Home News > DeepSeek AI's Low-Cost Models Suspected to Use OpenAI Data, Sparks Online Irony

DeepSeek AI's Low-Cost Models Suspected to Use OpenAI Data, Sparks Online Irony

by Bella Apr 20,2025

The emergence of DeepSeek AI, a cost-effective AI model from China, has sparked significant controversy and financial turbulence in the U.S. tech industry. Suspicions have arisen that DeepSeek may have utilized OpenAI's data to develop its models, a practice known as distillation, which violates OpenAI's terms of service. This week, former President Donald Trump labeled DeepSeek as a "wake-up call" for the U.S. tech sector, following a drastic $600 billion drop in Nvidia's market value due to a 16.86% plunge in its stock price, marking the largest loss in Wall Street history. Other tech giants like Microsoft, Meta Platforms, and Google's parent company Alphabet also saw declines ranging from 2.1% to 4.2%, while AI server maker Dell Technologies fell by 8.7%.

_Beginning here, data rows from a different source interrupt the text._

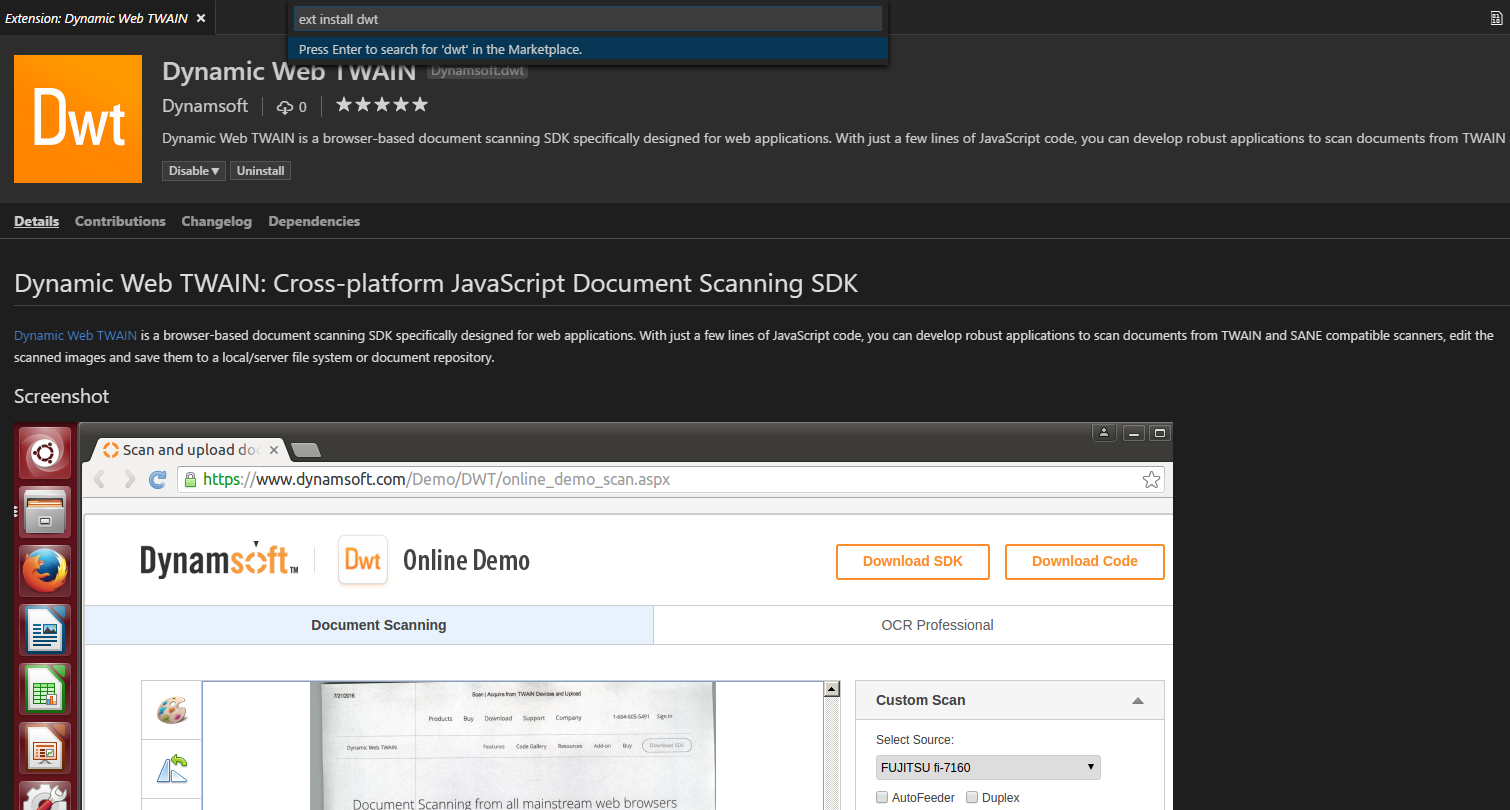Click the editor icon in the top-right corner
Image resolution: width=1510 pixels, height=810 pixels.
(1495, 18)
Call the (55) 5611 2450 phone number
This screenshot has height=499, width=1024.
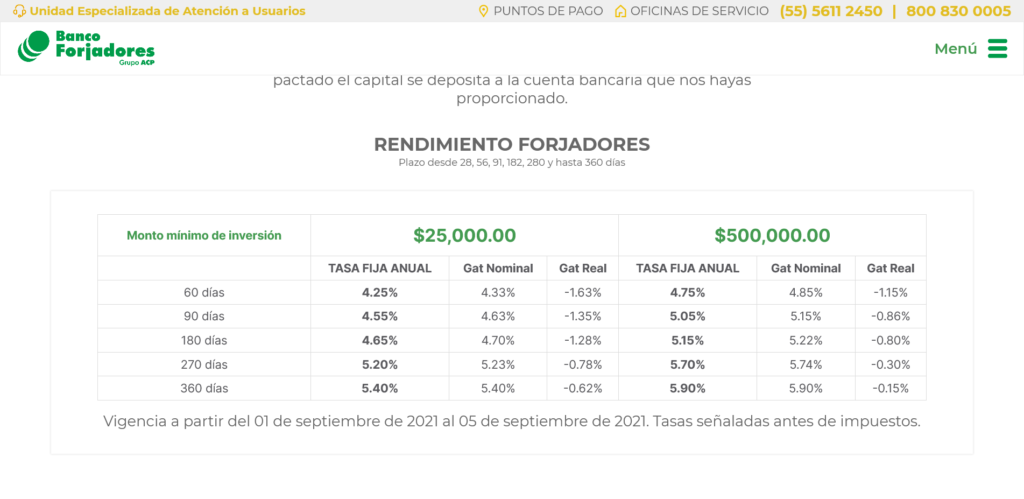[x=831, y=11]
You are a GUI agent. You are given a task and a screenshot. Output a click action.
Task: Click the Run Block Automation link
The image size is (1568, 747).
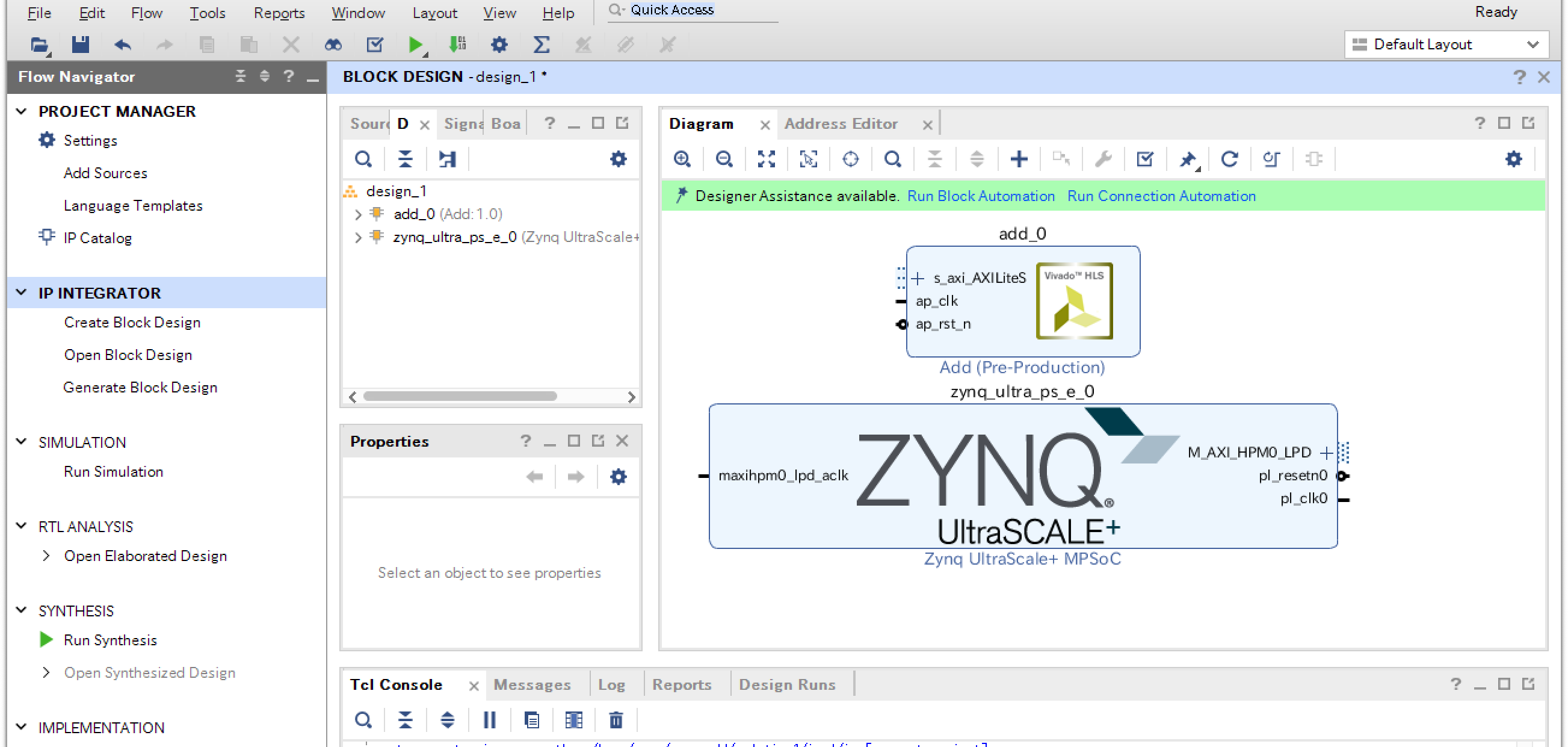[x=980, y=196]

DeepSeek's R1 model, built on the open-source DeepSeek-V3, boasts significantly lower computing requirements and a reported training cost of just $6 million, positioning it as a formidable competitor to Western AI offerings like ChatGPT. Despite some disputes over these claims, DeepSeek's impact has led to a questioning of the massive investments U.S. tech companies are making in AI, causing investor unease. The model's popularity surged, propelling it to the top of the U.S. free app download charts amid discussions about its effectiveness.

In response to these developments, OpenAI and Microsoft are investigating whether DeepSeek used OpenAI's API to integrate its models, a move that OpenAI considers a violation of its intellectual property. OpenAI has emphasized its commitment to protecting its IP and is collaborating with the U.S. government to safeguard its technology from adversarial efforts.

David Sacks, Trump's AI czar, highlighted the evidence suggesting DeepSeek distilled knowledge from OpenAI's models, predicting that leading U.S. AI companies would soon take steps to prevent such practices. However, the situation is not without irony, as OpenAI itself has been accused of using copyrighted internet content to train ChatGPT. In January 2024, OpenAI admitted that training AI models like ChatGPT without copyrighted material was "impossible," a stance that has fueled debates over the ethics and legality of AI training data.

The controversy over AI training data has intensified, with the New York Times suing OpenAI and Microsoft in December 2023 for the "unlawful use" of its work, a claim OpenAI dismissed as "without merit," asserting that such training falls under "fair use." Additionally, a group of 17 authors, including George R. R. Martin, filed a lawsuit in September 2023, alleging "systematic theft on a mass scale." These legal battles underscore the contentious nature of AI development and the ongoing struggle to balance innovation with intellectual property rights.